Industrial Complexes, Foreign Expertise and the Imagining of a New Levant
journal article
In the 1980s, Israeli industrialist Stef Wertheimer proposed transforming the eastern Mediterranean into a transnational economic bloc that would overcome territorial conflicts through shared prosperity. This vision grew out of his extensive correspondence during the 1970s with local and international experts. In a grand scheme he called the ‘New Levant’, multiple ‘industrial gardens’ – industrial enclaves for entrepreneurial development – would accommodate technological incubators in a sachlich (matter-of-fact) architectural environment.

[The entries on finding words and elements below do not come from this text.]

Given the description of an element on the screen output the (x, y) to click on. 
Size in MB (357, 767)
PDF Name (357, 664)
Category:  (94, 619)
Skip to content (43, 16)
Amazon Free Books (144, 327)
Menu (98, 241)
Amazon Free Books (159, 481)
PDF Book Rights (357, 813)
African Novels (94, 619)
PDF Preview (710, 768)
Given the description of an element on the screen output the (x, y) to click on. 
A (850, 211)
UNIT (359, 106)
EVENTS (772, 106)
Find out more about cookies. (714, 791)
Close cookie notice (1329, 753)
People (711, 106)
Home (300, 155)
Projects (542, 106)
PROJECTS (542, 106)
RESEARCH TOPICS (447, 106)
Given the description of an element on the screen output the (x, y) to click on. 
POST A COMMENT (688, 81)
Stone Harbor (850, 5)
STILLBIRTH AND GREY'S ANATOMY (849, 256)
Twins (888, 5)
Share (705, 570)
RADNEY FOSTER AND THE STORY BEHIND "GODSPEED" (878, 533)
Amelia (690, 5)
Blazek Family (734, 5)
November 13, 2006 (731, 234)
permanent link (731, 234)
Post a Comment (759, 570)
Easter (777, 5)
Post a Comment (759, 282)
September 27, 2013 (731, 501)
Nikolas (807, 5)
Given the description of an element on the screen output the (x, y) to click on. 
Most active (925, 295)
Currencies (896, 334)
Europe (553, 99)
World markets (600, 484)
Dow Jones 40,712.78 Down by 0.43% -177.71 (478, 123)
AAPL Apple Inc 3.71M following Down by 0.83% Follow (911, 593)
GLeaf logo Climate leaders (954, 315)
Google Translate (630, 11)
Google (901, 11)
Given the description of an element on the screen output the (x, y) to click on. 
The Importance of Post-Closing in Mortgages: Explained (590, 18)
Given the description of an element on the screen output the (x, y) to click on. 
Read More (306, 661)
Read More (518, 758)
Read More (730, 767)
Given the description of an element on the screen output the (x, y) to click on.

Several examples of the industrial garden model have been built in and around Israel. This article argues that the ‘New Levant’ scheme on the one hand echoed a contemporary geopolitical divide between oil and non-oil producing countries, and, on the other, a moment of proto-globalization of national economies in the region. The article further aligns this vision of a Levantine network with scholarly depictions of the historic Levant – a territory in which extraterritorial capitulation, pragmatism and foreign expertise facilitated transnational economic exchange. Furthermore, it is suggested that the architecture of the industrial gardens spatially articulates economic processes. The economy-driven architecture and planning of the ‘New Levant’ thus became an efficient vehicle for negotiating national and cultural boundaries. As such, it allows for a critical reading of the region’s globalization and emerging identities.

Keywords: American expertise; Israel; Levant; economy; industrial gardens; planning
Handel, Dan and Alona Nitzan-Shiftan. "Industrial Complexes, Foreign Expertise and the Imagining of a New Levant." In International Journal of Islamic Architecture, Volume 4, Number 2 (pp. 343-364), edited by Peter Christensen, Bristol: Intellect, 2015.